What is needed:
Your task is to repeat exactly the lines from the one with "Image resolution: width=799" through the end of the records, both included; please leave the pictures out.

─── Information supplied ───

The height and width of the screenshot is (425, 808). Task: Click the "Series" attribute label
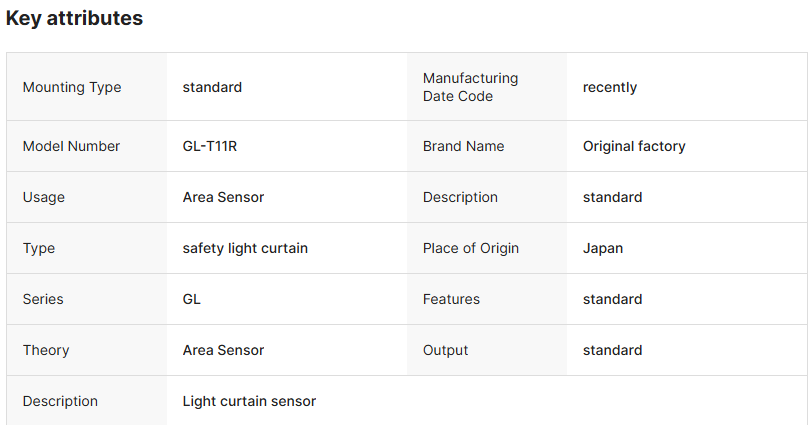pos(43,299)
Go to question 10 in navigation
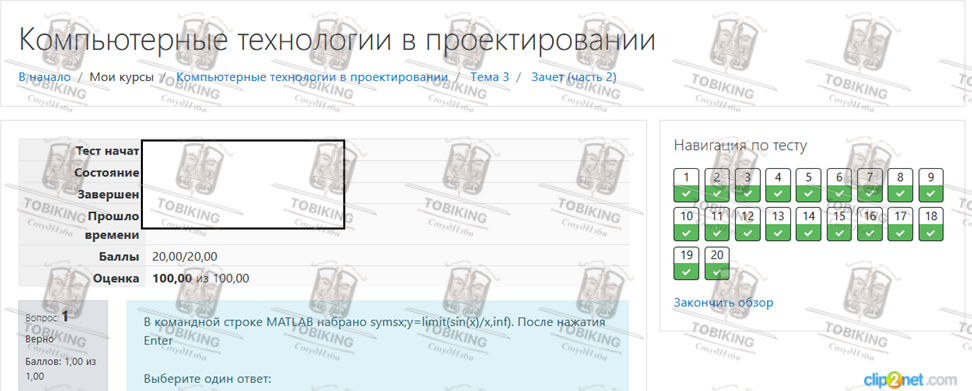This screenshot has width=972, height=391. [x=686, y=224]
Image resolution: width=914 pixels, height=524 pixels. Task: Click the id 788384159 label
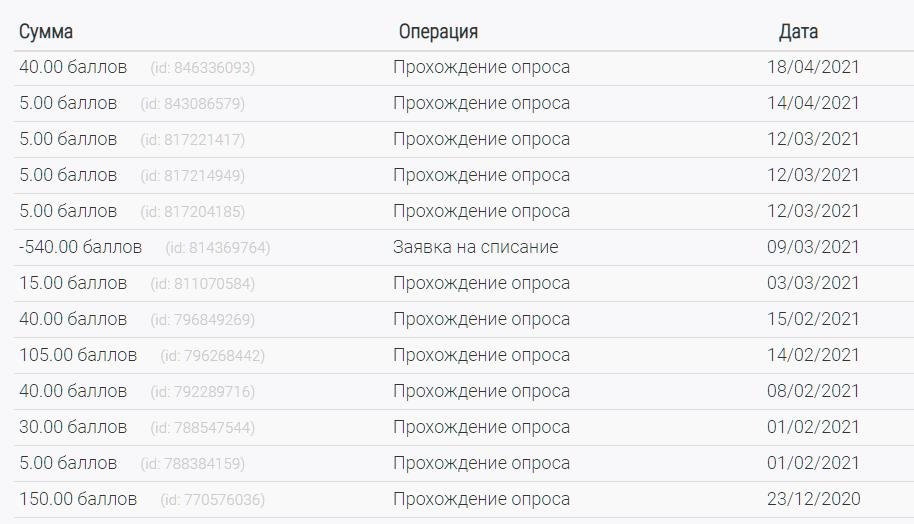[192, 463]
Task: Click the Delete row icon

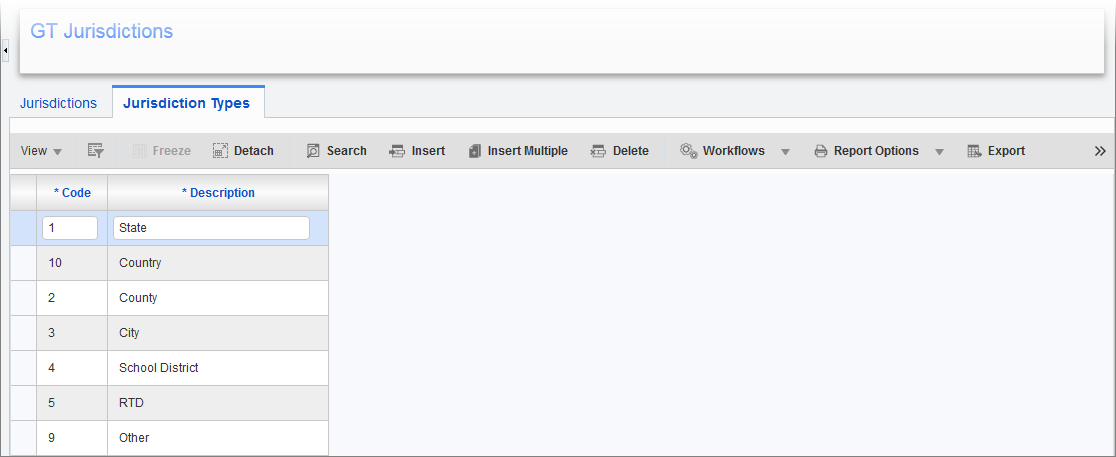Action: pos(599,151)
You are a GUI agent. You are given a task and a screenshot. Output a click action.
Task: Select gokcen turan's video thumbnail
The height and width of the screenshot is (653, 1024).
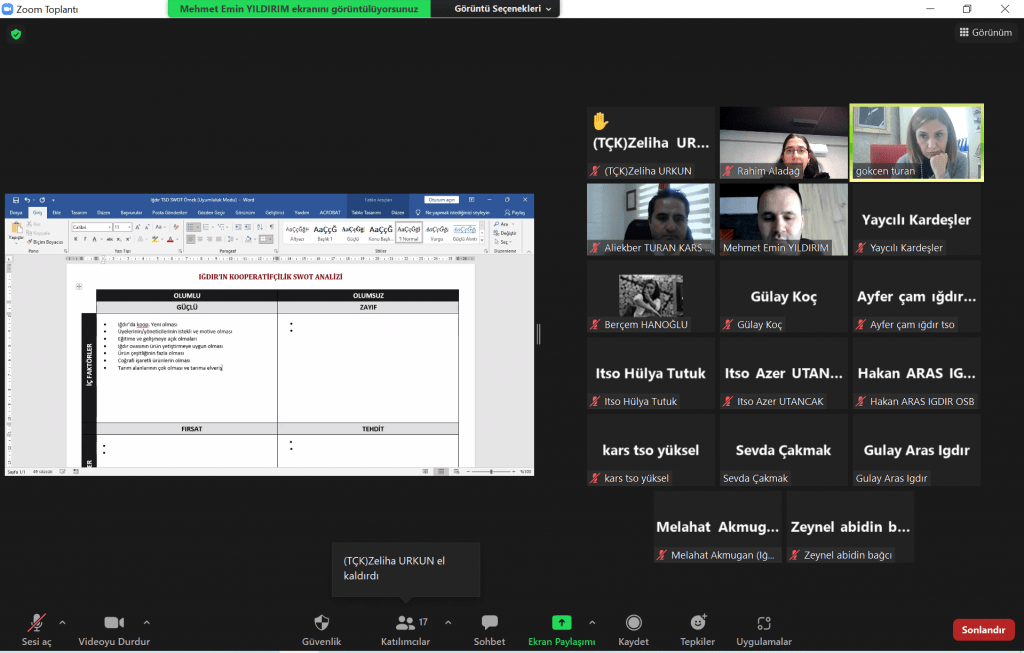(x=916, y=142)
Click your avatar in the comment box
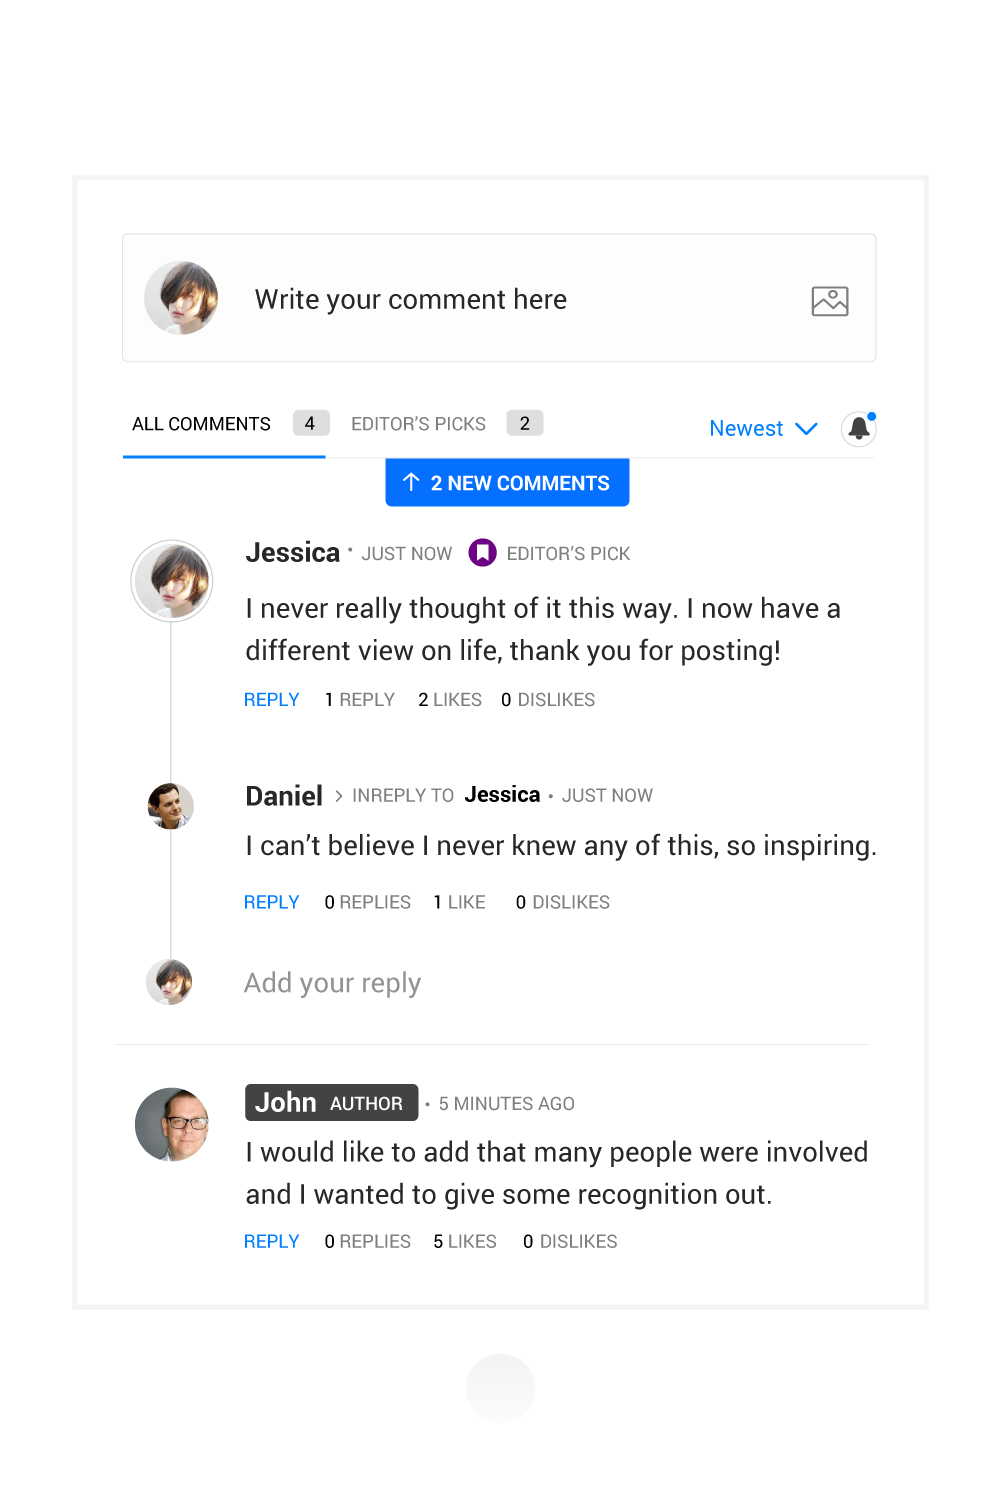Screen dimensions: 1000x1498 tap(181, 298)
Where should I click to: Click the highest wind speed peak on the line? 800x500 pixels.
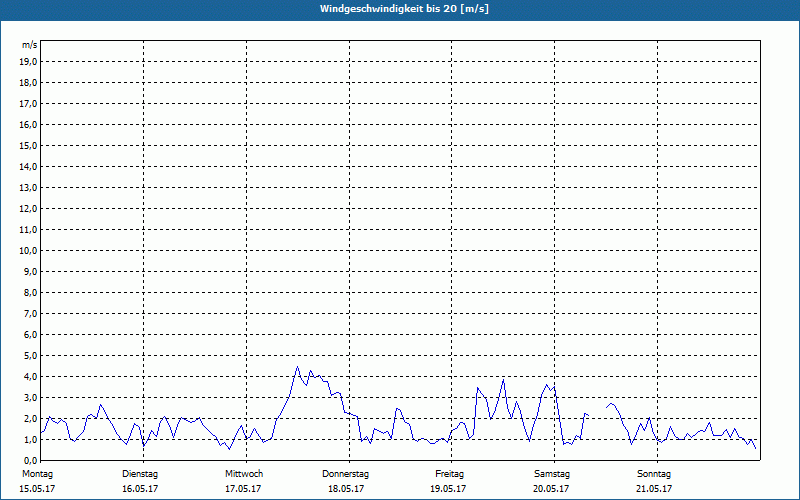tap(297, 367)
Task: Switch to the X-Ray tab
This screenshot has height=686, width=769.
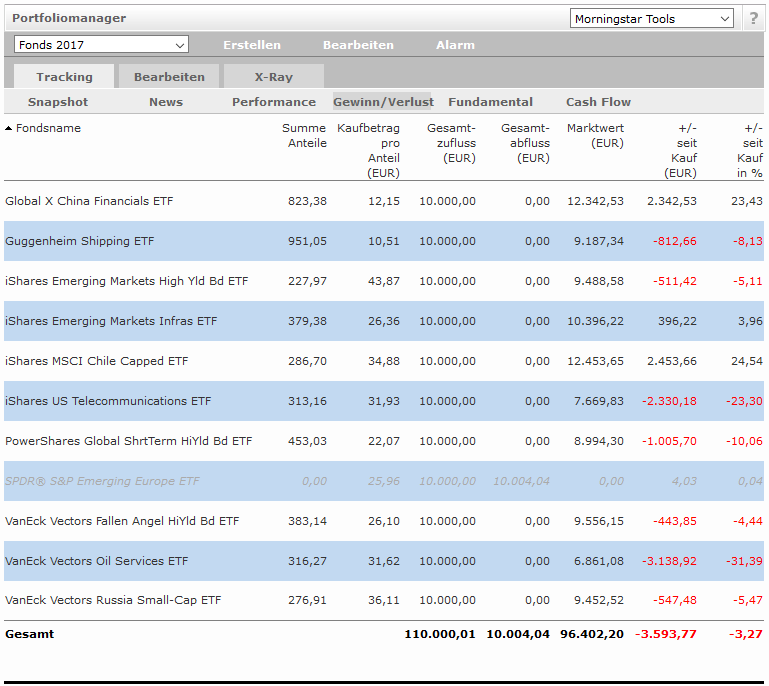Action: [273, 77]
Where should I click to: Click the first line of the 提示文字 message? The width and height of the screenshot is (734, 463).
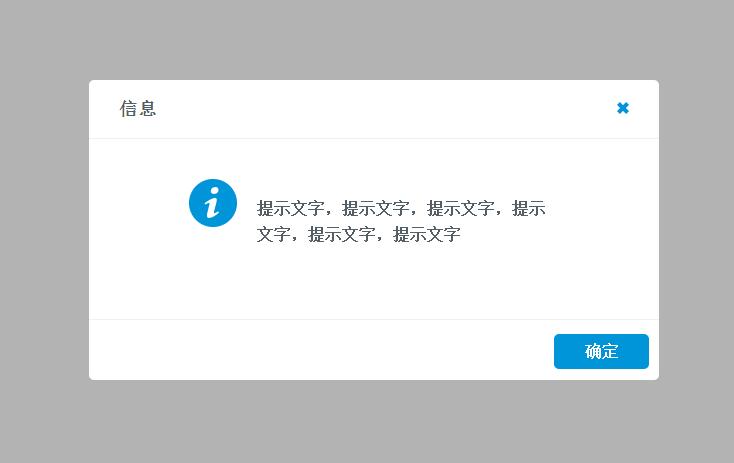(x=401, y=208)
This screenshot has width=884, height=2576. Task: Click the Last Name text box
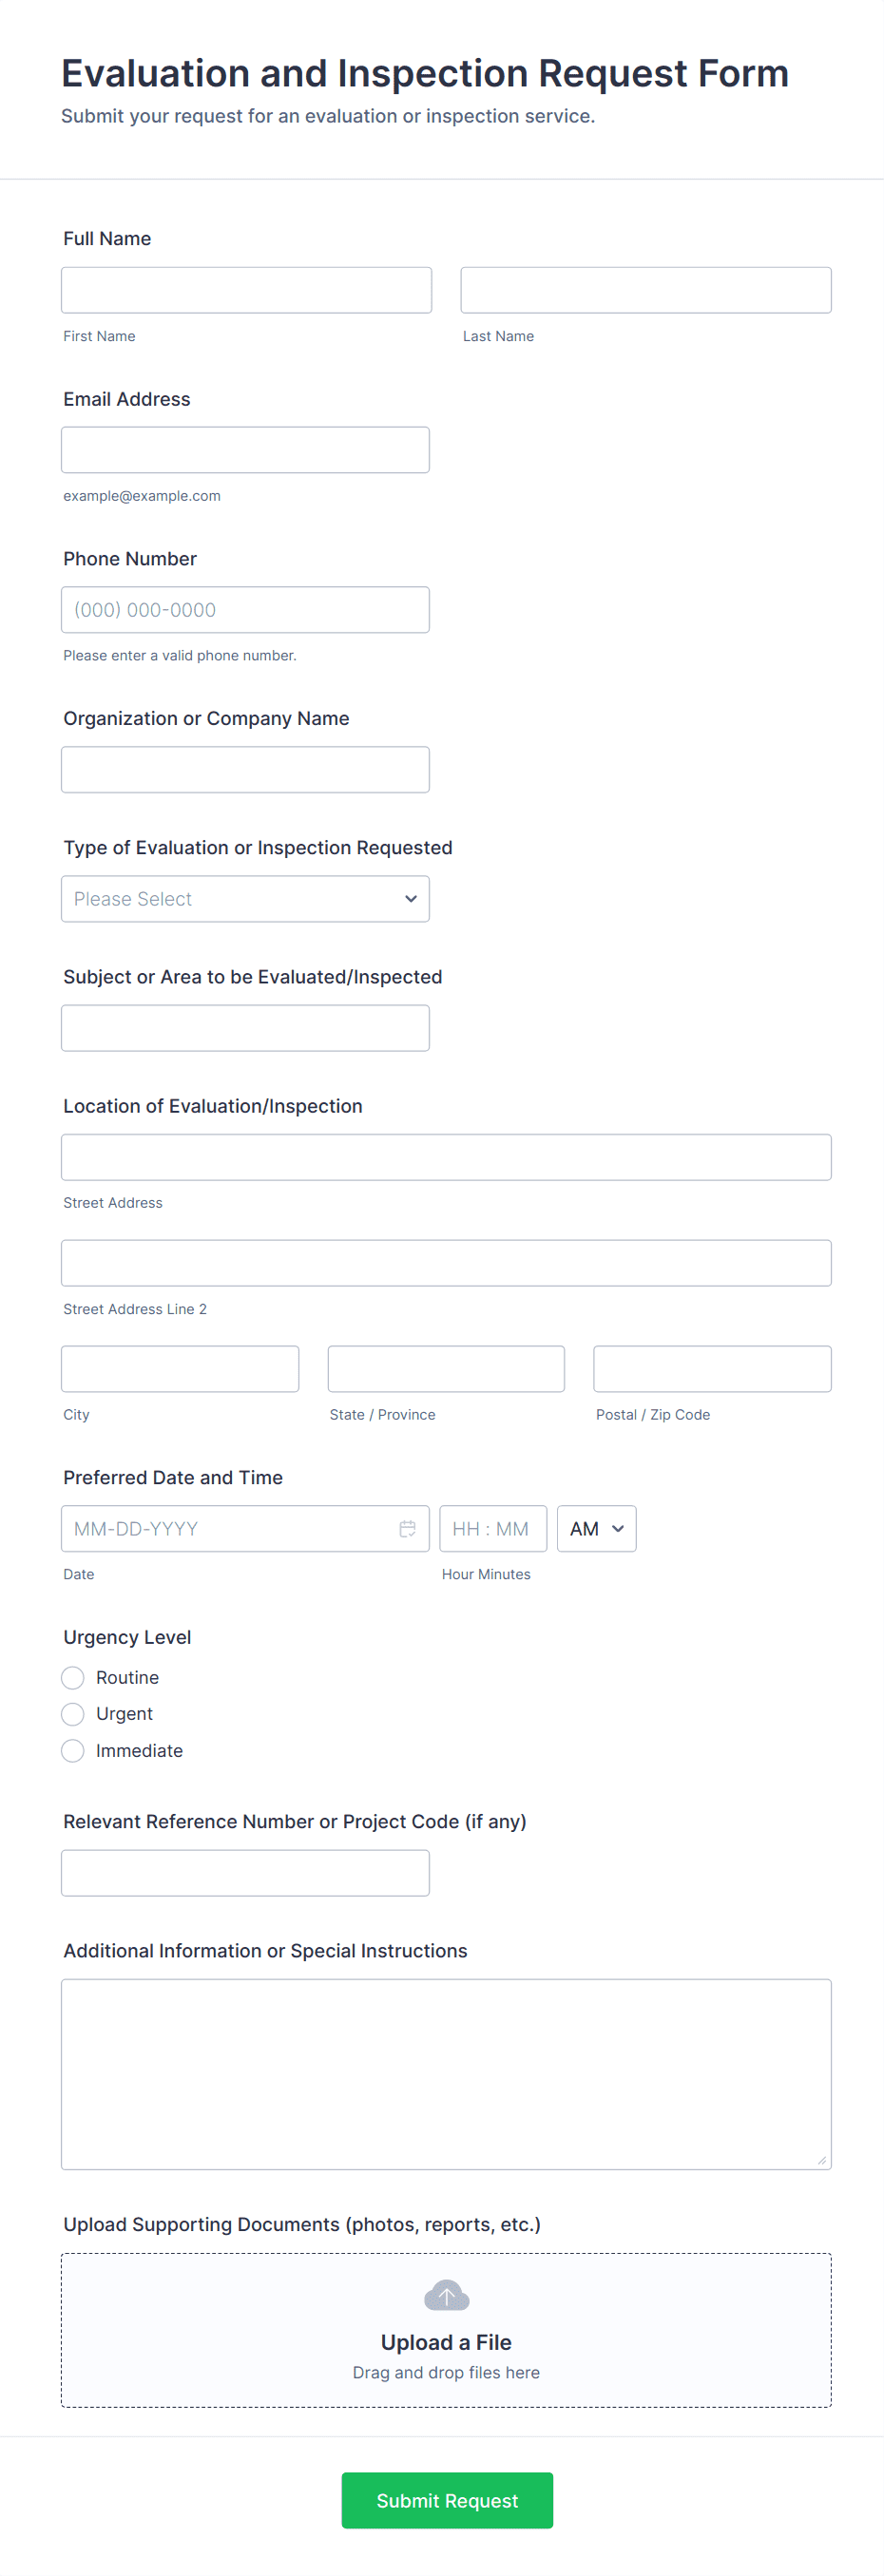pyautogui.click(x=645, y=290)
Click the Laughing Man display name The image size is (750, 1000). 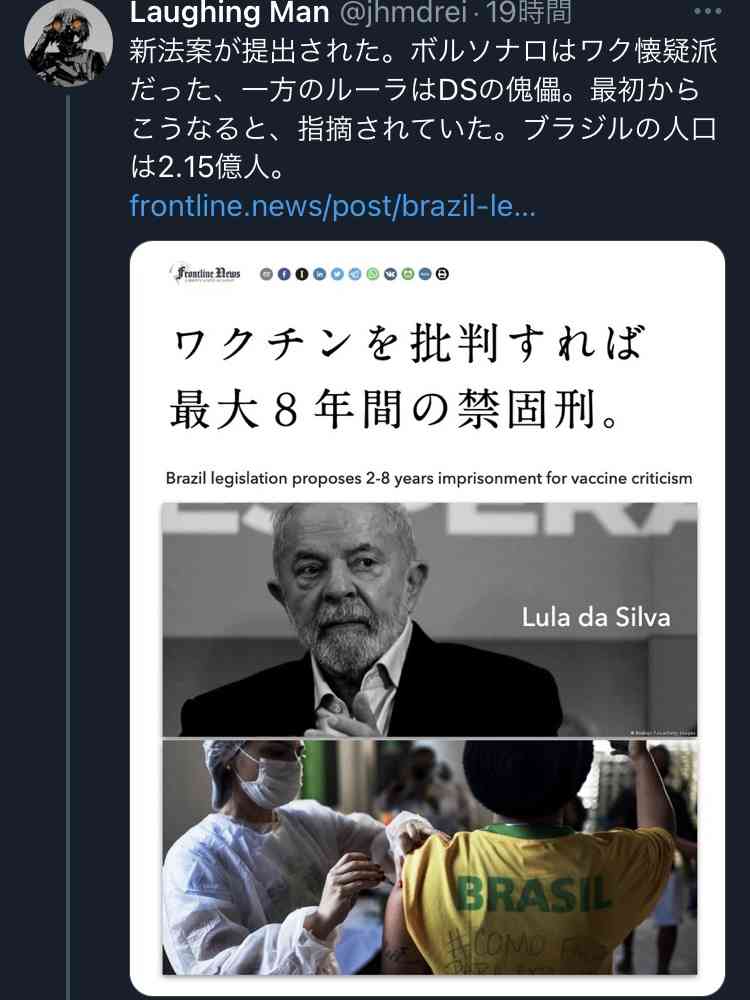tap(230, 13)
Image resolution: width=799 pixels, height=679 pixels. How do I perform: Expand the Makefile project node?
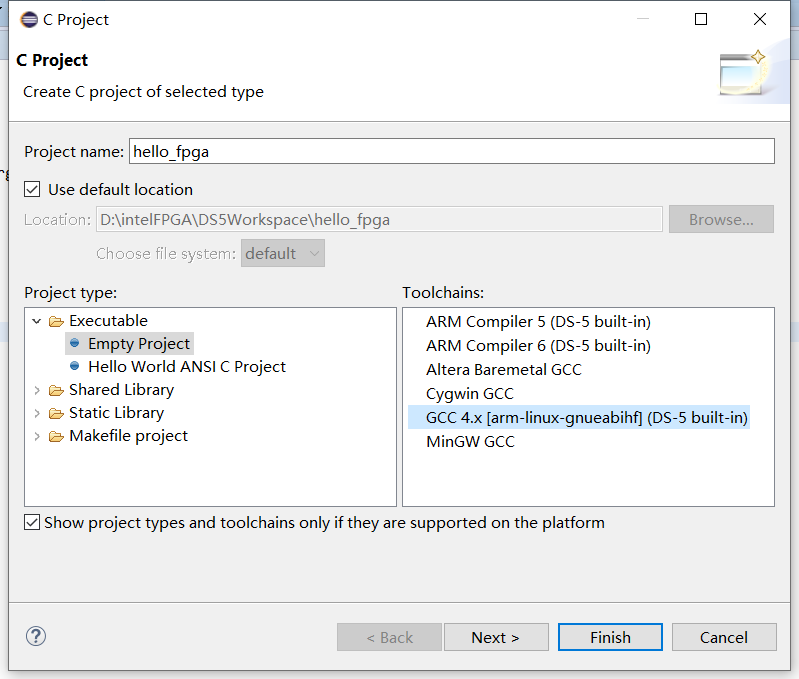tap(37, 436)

───

Answer for this exercise:
Image resolution: width=799 pixels, height=679 pixels. How do I perform: Expand the Makefile project node?
tap(37, 436)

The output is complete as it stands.